- [Data for the task]
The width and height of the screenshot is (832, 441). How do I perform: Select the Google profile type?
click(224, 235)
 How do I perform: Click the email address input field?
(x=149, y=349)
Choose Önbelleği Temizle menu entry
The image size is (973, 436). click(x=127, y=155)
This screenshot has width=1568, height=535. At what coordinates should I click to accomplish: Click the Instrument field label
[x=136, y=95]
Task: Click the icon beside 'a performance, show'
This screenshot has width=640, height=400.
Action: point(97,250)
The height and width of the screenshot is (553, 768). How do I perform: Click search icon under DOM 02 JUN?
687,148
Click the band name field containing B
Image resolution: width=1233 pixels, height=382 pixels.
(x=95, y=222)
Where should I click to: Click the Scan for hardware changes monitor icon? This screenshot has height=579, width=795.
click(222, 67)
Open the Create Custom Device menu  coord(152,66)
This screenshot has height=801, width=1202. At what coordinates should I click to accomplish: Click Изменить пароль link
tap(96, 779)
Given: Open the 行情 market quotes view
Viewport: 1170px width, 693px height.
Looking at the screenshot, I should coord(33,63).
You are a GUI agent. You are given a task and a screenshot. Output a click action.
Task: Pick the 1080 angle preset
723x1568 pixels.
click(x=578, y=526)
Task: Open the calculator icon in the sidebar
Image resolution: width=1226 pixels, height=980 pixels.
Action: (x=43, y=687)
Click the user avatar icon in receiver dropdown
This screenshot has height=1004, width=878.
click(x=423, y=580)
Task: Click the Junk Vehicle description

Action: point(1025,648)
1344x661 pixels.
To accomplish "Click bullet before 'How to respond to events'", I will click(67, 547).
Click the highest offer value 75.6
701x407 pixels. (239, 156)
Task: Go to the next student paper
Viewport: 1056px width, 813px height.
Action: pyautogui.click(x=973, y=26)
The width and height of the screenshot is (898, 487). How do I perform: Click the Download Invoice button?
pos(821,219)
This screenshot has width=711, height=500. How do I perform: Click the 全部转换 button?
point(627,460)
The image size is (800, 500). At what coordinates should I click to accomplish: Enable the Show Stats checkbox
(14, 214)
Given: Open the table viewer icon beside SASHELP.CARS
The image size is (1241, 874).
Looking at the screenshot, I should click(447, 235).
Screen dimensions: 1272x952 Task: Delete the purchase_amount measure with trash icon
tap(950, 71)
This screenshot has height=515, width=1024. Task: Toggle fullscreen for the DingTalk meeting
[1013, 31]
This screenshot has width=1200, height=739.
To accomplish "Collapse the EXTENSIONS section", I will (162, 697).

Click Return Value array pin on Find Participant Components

- [Exercise directions]
Give back, word for word, only the lines from the one containing "Click the highest offer value 75.6" through the closing line of the entries.

- [Task solution]
Click the highest offer value 75.6
701x407 pixels. (239, 156)
Task: Go to the next student paper
Viewport: 1056px width, 813px height.
Action: pyautogui.click(x=973, y=26)
The width and height of the screenshot is (898, 487). How do I perform: Click the Download Invoice button?
pos(821,219)
This screenshot has width=711, height=500. How do I perform: Click the 全部转换 button?
point(627,460)
The image size is (800, 500). At what coordinates should I click to accomplish: Enable the Show Stats checkbox
(14, 214)
Given: Open the table viewer icon beside SASHELP.CARS
The image size is (1241, 874).
Looking at the screenshot, I should click(447, 235).
Screen dimensions: 1272x952 Task: Delete the purchase_amount measure with trash icon
tap(950, 71)
This screenshot has height=515, width=1024. Task: Toggle fullscreen for the DingTalk meeting
[1013, 31]
This screenshot has width=1200, height=739.
To accomplish "Collapse the EXTENSIONS section", I will (162, 697).

Click Return Value array pin on Find Participant Components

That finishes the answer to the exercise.